Reproduce the passage of the post on art forgery below word for word, starting at "Even as technology" and ending at "time and money.".
## Begin Extract
Excuse me. I thought that this was a Pit thread. I take that back.

Haj

I was thinking about this recently when reading about Teri Horton. She paid $5 at a thrift store for a huge and ugly (to her, at least) painting in a thrift store as a gag housewarming gift for a friend who had just moved into a tiny camper. It turns out that it could be a Jackson Pollock.

Art experts say that it is definitely painted in Pollock’s style and is qualitatively as good as Pollock’s work. If it IS a Pollock then it could be worth as much as $25 million at auction. If it’s NOT a Jackson Pollock, then it’s essentially worthless (though somebody may pay a few hundred or even a few thousand for its aesthetic value, so it’s still a good return on a $5 investment). It seems idiotic: the painting is just as good and just as odd and just as unique either way, done in the same style and in the same era and of the same materials, but a completely arbitrary matter of origin could make it worth the price of a 20 seater private luxury jet or the price of a used sofa.

Rembrandt was furious in his own lifetime that copies of his work sometimes sold for more than the work itself. Today a genuine Rembrand outsells a copy made by another artist the same year (some of them signed by Rembrandt himself) by hundreds of times. Total postmodern madness.

Even as technology makes it easier to detect faked paintings, the fakers have gotten more sophisticated. Take the dutchman Hans van Megheren-he had a flourishing business faking “Vermeer” paintings. His forgeries were so good that they fooled the Netherland’s foremost Vermeer expert (Dr. Abraham Bredius). What tripped him up: he sold some fake paintings to the Nazi art collector Hermann Goering. After the war, a Dutch court charged van Megheren with treason, and his defense was that he had painted the "Vermeers"in question. What the forger had done:he scraped the paint off of old paintings and repainted scenes in Vermeer’s style. He used pigments that were used by Vermeer, and used subjects that Vermeerwasknown to have painted.
I would guess that a competent forger could duplicate ANY artist’s work,given enough time and money.

The monetary value of “the great paintings” is something that I don’t have to concern myself about. I can’t own or invest.

But I know what it is like to value a Van Gogh for other reasons. I’ve had my own searing yellow Remy. And I’ve loved Wyeth enough to walk the rooms of the Olsen House and realized the beauty of common things. I notice what light can do to faces more often because of Rembrandt.
## End Extract
## Begin Dataset content
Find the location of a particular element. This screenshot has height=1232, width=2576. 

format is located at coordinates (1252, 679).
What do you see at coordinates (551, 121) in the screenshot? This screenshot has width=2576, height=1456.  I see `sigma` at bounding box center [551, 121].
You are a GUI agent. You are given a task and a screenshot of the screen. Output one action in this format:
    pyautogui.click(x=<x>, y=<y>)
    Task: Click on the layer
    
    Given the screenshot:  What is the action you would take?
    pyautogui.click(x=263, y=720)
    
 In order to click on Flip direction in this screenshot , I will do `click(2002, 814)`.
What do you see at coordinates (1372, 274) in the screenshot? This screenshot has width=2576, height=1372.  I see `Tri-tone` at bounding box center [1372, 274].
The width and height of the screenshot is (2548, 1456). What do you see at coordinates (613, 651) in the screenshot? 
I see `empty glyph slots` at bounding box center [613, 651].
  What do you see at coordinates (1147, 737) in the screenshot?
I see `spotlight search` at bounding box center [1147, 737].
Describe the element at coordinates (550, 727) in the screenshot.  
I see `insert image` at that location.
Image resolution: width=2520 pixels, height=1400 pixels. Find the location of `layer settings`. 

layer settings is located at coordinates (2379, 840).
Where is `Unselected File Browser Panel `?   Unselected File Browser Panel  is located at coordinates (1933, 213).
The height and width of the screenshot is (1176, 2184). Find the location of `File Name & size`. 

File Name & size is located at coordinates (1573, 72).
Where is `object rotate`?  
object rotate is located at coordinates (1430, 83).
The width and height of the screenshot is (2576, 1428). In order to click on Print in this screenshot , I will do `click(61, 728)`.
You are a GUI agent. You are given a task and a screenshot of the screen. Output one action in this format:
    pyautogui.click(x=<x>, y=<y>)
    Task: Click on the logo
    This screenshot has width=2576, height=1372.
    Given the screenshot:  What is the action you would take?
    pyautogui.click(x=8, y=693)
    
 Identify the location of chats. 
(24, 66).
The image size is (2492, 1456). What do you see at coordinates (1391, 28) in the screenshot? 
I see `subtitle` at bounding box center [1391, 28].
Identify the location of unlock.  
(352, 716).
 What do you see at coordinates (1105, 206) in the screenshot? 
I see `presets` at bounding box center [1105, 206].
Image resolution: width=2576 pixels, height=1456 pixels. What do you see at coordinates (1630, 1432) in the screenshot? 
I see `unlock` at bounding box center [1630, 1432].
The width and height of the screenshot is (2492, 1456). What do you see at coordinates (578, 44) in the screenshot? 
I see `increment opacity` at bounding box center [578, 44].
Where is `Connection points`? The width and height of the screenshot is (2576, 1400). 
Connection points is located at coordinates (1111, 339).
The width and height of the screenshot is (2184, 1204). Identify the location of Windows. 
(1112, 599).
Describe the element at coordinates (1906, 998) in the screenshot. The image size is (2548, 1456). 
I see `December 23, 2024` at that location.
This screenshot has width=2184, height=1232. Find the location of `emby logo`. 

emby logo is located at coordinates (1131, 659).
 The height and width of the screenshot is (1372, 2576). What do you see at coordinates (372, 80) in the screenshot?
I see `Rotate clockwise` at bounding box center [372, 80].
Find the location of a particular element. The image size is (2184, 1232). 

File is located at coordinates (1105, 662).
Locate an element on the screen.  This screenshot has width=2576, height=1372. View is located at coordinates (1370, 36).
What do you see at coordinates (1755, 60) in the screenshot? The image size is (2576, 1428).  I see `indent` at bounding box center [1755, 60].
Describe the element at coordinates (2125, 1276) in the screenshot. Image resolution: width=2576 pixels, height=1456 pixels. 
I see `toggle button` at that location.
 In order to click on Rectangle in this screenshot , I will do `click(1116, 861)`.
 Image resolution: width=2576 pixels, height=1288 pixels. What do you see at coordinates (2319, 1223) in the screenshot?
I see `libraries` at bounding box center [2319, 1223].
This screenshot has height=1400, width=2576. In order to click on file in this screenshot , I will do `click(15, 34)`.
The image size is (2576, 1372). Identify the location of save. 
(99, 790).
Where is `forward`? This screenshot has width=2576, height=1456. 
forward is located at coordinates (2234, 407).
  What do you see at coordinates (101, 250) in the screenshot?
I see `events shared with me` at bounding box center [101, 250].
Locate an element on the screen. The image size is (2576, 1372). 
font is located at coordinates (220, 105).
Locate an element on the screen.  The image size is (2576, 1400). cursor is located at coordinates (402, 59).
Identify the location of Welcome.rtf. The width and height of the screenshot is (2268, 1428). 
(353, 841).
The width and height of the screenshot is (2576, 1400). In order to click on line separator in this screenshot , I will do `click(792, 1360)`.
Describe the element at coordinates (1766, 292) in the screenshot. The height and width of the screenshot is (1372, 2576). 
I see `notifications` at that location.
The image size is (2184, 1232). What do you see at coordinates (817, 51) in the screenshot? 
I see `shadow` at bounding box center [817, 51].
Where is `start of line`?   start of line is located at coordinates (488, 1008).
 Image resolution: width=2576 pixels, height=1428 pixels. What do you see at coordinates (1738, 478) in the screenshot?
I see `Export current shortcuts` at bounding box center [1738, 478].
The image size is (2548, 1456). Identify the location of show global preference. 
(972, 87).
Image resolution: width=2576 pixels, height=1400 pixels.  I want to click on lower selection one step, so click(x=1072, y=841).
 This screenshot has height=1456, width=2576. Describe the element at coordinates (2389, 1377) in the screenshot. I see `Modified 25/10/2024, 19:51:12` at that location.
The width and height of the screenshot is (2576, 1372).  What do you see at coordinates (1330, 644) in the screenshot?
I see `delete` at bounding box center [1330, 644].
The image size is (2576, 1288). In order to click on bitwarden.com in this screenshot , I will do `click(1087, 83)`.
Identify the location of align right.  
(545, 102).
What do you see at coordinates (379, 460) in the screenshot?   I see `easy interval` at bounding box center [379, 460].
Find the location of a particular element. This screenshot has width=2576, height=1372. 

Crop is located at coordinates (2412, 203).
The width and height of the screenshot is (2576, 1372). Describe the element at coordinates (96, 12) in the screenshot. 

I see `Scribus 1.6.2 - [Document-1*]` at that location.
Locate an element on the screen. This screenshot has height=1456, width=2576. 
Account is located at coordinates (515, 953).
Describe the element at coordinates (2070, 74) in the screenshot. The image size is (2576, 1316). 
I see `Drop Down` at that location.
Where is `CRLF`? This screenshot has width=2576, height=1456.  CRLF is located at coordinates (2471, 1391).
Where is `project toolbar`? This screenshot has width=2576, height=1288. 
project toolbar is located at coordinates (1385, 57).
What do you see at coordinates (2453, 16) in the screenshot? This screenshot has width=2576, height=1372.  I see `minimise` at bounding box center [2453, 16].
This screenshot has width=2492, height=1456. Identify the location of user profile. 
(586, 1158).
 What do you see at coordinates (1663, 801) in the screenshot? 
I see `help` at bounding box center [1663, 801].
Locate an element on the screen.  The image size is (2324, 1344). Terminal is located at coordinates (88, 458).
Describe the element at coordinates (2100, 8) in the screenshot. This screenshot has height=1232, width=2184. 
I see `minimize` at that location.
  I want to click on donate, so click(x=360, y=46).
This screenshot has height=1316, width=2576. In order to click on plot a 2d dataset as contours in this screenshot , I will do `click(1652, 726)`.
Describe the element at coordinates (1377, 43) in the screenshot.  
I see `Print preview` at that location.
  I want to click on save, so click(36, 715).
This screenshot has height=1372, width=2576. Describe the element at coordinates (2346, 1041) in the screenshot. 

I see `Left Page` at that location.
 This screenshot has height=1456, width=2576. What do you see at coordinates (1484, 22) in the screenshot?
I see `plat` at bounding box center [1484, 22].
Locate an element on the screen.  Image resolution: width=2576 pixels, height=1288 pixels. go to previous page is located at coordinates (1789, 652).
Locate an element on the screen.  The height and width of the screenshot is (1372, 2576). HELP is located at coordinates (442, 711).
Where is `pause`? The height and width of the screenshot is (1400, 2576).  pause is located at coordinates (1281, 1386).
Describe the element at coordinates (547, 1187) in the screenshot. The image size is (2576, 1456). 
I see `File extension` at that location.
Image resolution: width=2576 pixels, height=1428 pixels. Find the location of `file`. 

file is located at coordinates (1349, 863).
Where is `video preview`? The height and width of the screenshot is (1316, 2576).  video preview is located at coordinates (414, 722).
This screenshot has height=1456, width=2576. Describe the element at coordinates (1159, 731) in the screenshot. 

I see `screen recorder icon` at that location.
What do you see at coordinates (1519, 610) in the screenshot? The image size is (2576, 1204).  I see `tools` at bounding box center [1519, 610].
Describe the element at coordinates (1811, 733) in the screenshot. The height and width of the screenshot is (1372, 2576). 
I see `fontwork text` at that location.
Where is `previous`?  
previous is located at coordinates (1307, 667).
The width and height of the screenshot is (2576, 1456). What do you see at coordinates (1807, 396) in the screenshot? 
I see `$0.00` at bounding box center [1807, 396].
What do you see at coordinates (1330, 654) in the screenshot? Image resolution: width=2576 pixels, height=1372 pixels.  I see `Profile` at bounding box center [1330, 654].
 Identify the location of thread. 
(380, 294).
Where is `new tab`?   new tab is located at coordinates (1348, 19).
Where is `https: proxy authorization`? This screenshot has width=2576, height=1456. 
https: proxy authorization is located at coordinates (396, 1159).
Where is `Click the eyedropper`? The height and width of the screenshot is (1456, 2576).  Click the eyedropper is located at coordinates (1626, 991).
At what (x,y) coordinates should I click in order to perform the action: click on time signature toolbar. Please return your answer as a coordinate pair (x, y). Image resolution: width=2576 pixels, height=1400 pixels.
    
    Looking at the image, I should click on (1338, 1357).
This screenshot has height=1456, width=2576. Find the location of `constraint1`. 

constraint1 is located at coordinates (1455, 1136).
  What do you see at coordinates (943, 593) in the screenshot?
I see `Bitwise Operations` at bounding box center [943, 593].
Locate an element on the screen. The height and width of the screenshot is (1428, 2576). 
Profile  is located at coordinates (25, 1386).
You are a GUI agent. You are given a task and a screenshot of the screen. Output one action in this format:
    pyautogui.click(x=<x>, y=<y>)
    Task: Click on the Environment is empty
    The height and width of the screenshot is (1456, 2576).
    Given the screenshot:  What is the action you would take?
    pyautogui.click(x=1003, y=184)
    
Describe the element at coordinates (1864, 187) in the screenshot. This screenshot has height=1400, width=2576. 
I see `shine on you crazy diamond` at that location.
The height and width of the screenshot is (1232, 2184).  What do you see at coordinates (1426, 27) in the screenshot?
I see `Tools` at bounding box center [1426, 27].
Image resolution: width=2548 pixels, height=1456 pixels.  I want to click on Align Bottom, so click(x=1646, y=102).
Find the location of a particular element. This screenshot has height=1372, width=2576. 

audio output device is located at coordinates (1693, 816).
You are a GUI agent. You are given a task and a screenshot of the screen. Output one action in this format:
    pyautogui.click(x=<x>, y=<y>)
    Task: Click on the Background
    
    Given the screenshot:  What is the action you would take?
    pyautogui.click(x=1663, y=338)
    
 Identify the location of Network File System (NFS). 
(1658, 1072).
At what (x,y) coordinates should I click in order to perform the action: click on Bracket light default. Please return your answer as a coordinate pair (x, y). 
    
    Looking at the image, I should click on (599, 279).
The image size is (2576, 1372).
## End Dataset content
■ **Output of the task**
Even as technology makes it easier to detect faked paintings, the fakers have gotten more sophisticated. Take the dutchman Hans van Megheren-he had a flourishing business faking “Vermeer” paintings. His forgeries were so good that they fooled the Netherland’s foremost Vermeer expert (Dr. Abraham Bredius). What tripped him up: he sold some fake paintings to the Nazi art collector Hermann Goering. After the war, a Dutch court charged van Megheren with treason, and his defense was that he had painted the "Vermeers"in question. What the forger had done:he scraped the paint off of old paintings and repainted scenes in Vermeer’s style. He used pigments that were used by Vermeer, and used subjects that Vermeerwasknown to have painted.
I would guess that a competent forger could duplicate ANY artist’s work,given enough time and money.